__GIVEN PASSAGE__:
_ _ _ _

Missing Or Extinct Species Being Rediscovered
A recently publsihed study reports that over a third of mammal species considered extinct or missing have been rediscovered, and a lot of effort is wasted in trying to find species that have no chance of being found again.
According to the United Nations, species face an accelerated rate of extinction because of pollution, climate change, habitat loss and hunting, and that this rate of loss is putting ecosystems and economies at even greater risk.
Researchers at the University of Queensland in Australia said that having a better understanding of patterns of extinction could channel more resources to find and protect species listed as missing before it is too late.
“In the past people have been very happy to see individual species found again but they haven’t looked at the bigger picture and realized that it’s not random,” university research fellow Diana Fisher, lead author of the study, told Reuters.
Fisher and her colleague Simon Blomberg studied data on rediscovery rates of missing mammals to determine whether or not extinction from different causes is equally detectable. They also wanted to find out which factors affect the probability of rediscovery.

_ _ _ _

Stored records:
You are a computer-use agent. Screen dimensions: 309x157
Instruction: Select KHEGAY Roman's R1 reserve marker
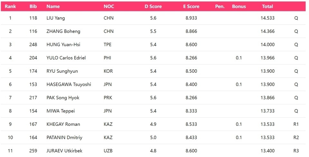(296, 124)
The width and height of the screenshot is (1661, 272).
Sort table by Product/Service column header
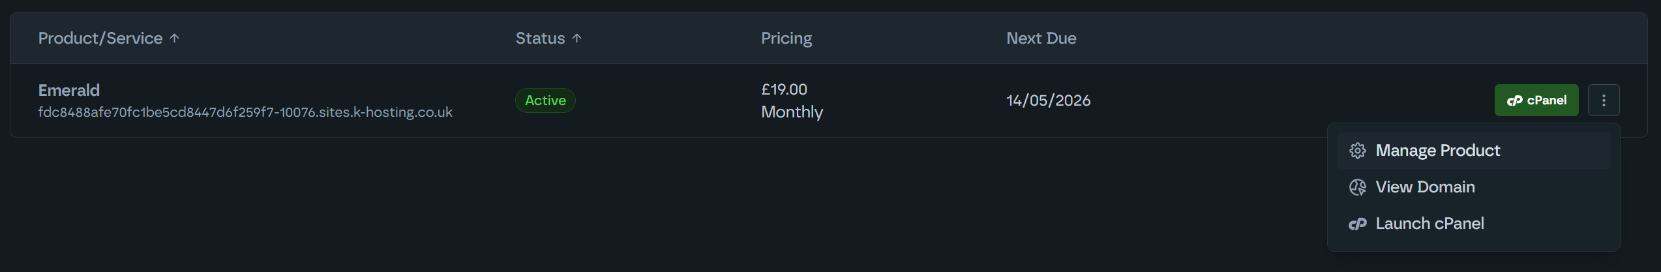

_ _ _ _

__WORK REQUIRED__:
Write a continuation of the passage above on rediscovered mammal species, beginning after its final sentence.

__TASK OUTPUT__:
The team found that species affected by habitat loss were more likely to be misclassified as extinct or to remain missing than those affected by introduced predators and diseases.
“It is most likely that the highest rates of rediscovery will come from searching for species that have gone missing during the twentieth century and have relatively large ranges threatened by habitat loss,” they say in the report in the Proceedings of the Royal Society B journal.
The U.N. will host a meeting in Japan next month, at which countries are expected to agree on a series of 2020 targets to help battle the extinctions of plants and animals that help provide clean air and water, medicines and crops.
“Conservation resources are wasted searching for species that have no chance of rediscovery, while most missing species receive no attention,” the authors told Reuters, pointing to efforts to try to find the Tasmanian tiger.
The last known living Tasmanian tiger died in 1936 in a zoo. The tiger is a marsupial hunter the size of a dog.
Fisher told Reuters that there have been successful stories of rediscovering missing species of animals and plants.
However, he said that the rediscoveries barely make a dent in the rate of species loss overall.
“The number of additions every year outweighs the number of that have been rediscovered. There’s still an accelerating rate of extinctions every year of mammals.”
Image Caption: The last known Tasmanian tiger photographed at Hobart (formerly Beaumaris) Zoo in 1933.